Please do not rush out and get an LGD until you KNOW what a LGD is and does. They are not geared or inclined to protect poultry. They will eventually, but they really are not hard wired for it. Every week or two, in our area I see ads for people getting rid of their pyrs because it is killing their poultry or chasing their goats. These owners are ignorant and didn't listen when they were advised, did not train the dogs and basically thought they could throw a pup in and it would solve the problem.

Owning a LGD is not like owning any other kind of dog. It is a long term commitment and being educated on a LGD is very important.

Depending on what your predator type is you may want to consider guard geese. They work very well in a poultry field. If you do not have any livestock and you only have poultry I would not recommend ANY LGD.

I am so sorry your birds are getting killed.    I run a poultry farm of (now over 300) birds. I know what it is like. It really stinks. We have geese and Nigerians Dwarfs in with our poultry (field- free ranged) that has been a real deterrent. Our 4 LGD's are with our other goats and not in the same field. Live traps for coons/possum are great... trap and shoot.
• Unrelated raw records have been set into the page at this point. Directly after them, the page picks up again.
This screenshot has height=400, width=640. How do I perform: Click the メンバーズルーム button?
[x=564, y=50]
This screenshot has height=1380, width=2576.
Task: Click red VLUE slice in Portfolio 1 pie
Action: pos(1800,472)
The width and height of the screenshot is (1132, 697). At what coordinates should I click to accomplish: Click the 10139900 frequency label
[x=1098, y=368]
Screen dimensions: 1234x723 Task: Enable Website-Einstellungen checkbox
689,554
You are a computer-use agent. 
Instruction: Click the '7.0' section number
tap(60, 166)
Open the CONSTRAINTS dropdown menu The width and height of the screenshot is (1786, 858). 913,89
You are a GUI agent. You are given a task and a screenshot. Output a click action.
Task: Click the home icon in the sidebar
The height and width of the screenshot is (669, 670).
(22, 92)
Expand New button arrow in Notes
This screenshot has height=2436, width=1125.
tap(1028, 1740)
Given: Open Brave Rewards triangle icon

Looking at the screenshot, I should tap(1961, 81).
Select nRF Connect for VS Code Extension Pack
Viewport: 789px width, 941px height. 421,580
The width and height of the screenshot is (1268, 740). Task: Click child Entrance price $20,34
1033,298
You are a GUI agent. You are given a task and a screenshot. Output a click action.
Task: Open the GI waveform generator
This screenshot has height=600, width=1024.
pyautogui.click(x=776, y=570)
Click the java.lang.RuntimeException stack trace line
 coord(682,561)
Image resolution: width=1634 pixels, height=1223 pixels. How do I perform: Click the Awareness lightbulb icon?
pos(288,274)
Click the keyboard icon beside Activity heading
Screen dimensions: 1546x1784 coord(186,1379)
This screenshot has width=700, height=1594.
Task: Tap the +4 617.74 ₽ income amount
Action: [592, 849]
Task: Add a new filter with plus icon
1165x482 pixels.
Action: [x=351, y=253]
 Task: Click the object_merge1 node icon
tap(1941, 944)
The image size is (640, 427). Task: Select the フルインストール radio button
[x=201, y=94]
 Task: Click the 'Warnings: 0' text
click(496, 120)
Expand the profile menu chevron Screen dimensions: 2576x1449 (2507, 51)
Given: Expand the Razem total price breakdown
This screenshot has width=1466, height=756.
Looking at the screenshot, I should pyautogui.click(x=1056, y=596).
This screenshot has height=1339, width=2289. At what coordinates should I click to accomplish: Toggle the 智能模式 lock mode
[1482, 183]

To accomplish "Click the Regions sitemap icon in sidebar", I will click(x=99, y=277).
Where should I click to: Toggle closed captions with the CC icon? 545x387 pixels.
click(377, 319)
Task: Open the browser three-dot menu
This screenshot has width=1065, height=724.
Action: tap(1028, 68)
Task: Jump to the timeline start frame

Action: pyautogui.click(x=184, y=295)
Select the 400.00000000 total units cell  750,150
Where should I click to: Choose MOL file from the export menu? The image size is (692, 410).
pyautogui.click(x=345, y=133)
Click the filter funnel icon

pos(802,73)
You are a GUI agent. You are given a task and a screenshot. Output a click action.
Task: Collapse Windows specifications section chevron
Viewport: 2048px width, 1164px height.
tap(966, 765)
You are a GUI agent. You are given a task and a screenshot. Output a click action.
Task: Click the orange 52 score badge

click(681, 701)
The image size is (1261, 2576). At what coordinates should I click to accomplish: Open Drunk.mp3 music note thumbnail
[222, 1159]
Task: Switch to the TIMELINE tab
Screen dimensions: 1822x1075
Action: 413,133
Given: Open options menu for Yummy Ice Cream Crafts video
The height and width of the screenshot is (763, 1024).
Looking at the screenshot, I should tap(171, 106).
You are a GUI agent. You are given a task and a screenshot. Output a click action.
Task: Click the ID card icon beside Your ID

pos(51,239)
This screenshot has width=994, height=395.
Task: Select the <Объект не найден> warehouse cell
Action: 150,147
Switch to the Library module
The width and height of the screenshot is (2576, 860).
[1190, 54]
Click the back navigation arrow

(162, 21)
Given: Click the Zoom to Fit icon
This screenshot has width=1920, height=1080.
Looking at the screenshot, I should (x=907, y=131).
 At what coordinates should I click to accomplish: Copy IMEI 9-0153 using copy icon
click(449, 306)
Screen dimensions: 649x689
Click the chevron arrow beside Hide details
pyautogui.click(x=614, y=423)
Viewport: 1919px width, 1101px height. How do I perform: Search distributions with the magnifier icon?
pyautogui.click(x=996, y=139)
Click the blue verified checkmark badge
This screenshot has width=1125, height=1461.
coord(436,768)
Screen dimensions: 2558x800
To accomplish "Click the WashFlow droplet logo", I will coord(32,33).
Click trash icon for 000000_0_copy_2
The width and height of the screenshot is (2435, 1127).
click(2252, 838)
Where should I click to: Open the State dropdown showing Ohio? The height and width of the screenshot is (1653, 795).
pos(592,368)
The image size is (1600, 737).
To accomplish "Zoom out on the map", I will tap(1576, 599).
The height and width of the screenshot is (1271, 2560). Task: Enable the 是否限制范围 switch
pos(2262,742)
I hope you find a solution, trying to spare you a big mistake.


----------



## brittanykb (May 7, 2013)

A friend of mine bought one about a year ago and I watched him put it with his chickens and stand and tell it "no" for hours on end when he'd get jumpy and try to chase the chickens. He worked with him and now he's a year old, runs free in the yard with all of his chickens and has never killed one but he did hurt one and that was when he was first starting him out. He is a great dog and he sleeps near the chickens coops at night to make sure nothing tries to get them. He has killed many small animals that have tried catching the chickens. After seeing this with my own eyes, I know it can be done with them learning to live with the chickens. I wanted to get one and have him train it for me like he did his. I recently found one this morning for $175 and it is purebred, they have one left and need to sell it. Thank you for the advice.


----------



## Southern by choice (May 7, 2013)

Glad you understand there is training involved, and like you said.. expect a year at least.
It does require real diligence. 

So many really don't understand this and just believe they can raise them with them and all will be well.  

Hope you don't lose any more of your birds!  

BTW-   at that pricing. Hopefully you will post pics of your pup... we LGD people are picture crazy!!!!!!!!!!!


----------



## brittanykb (May 7, 2013)

Yes I understand that they require training. I have a siberian husky as well that needed training. Thank you for everything and I sure will post a picture when I go get the pup


----------